The Energy Chamber is aware that the International Monetary Fund has been asked to review Trinidad and Tobago’s oil and gas sector taxation measures and we met with the International Monetary Fund team when they were in country in April 2016. It is unclear, however, how this process with the IMF will unfold and if there are any target dates for definite decisions about reforms to the fiscal and regulatory regime for the industry.
While the uncertainty about the policy direction persists and prices remain depressed, the oil industry is facing a very uncertain future. Data collected by the Energy Chamber shows that production from the smaller independent oil companies declined by 12% in Q1 2016, compared to a 2015 average, and drilling activity levels in the sub-sector are now less than one third of their levels prior to the oil price collapse.
These declines in activity and production have very serious implications for economic activity in south Trinidad, the state-owned oil company, Petrotrin, and the country’s macro-economic position. The traditional onshore oil sector is a major driver of economic activity, especially in rural south Trinidad. The industry employs hundreds of small contractors and service companies and there are thousands of jobs in support industries, such as transport, that are reliant on the sector. Many of our member companies have reported that they are cutting employees in an effort to remain in business.
Falling domestic production has serious implications for Petrotrin, who are forced to buy more crude on the international markets to keep the Pointe-à-Pierre refinery running near capacity. This in turn has implications for Trinidad and Tobago’s balance of payments as the country needs to allocate more US dollars to the purchase of crude oil on international markets.
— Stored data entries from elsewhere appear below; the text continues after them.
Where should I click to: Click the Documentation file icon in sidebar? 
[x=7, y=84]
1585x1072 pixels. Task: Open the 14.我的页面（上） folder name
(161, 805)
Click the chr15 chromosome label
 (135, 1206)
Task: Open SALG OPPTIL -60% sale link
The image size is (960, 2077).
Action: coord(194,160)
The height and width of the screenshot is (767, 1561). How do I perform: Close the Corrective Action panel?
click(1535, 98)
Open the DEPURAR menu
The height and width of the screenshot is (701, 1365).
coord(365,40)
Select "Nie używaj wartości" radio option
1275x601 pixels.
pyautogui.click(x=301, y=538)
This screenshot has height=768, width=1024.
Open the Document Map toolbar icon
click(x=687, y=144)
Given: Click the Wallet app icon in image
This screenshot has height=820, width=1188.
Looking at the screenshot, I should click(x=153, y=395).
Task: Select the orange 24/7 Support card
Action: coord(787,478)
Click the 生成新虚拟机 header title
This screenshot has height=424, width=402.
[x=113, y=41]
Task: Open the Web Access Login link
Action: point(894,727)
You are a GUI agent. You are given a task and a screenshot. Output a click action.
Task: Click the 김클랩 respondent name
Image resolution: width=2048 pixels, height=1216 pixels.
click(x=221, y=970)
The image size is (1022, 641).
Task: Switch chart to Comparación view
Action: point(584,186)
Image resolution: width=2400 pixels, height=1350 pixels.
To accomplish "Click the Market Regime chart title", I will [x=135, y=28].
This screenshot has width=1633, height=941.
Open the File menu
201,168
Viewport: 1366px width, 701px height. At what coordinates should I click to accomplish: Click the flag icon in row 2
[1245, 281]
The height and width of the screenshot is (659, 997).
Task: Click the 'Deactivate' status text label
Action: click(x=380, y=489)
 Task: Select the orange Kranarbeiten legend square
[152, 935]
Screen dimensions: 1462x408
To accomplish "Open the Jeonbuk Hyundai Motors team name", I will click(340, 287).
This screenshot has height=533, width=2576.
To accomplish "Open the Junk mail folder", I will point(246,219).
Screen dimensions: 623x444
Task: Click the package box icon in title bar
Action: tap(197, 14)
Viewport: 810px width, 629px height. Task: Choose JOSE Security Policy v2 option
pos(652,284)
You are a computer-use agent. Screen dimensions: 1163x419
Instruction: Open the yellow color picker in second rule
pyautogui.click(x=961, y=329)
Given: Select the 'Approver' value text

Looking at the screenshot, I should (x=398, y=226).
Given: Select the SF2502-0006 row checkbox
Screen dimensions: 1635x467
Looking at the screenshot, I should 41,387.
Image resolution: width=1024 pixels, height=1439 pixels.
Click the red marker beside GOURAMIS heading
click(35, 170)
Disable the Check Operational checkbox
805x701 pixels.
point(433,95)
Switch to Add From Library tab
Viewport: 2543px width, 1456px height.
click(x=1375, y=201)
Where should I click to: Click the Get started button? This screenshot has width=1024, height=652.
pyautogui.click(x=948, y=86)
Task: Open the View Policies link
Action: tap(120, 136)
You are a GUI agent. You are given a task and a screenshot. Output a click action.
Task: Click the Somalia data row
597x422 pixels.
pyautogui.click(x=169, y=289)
The structure of the fiscal system for the oil sector means that many oil companies are currently in a negative cash flow situation, as they are forced to pay royalties on production even when they are suffering losses. The structure of the supplemental petroleum tax, which kicks in when prices reach US$50 per barrel, also acts as a disincentive for any investments, as companies are likely to be in a negative cash flow situation if, and when, prices rise above US$50. If companies will be losing more money on each barrel that they produce, they are certainly not going to invest in additional production.
While the Minister of Finance has repeatedly indicated that he is aware of this problem and will take action to reform the supplemental petroleum tax, to date there has been no definitive word on how or when this will take place. The industry needs urgent action from the government now, not just promises of future action at some unspecified date.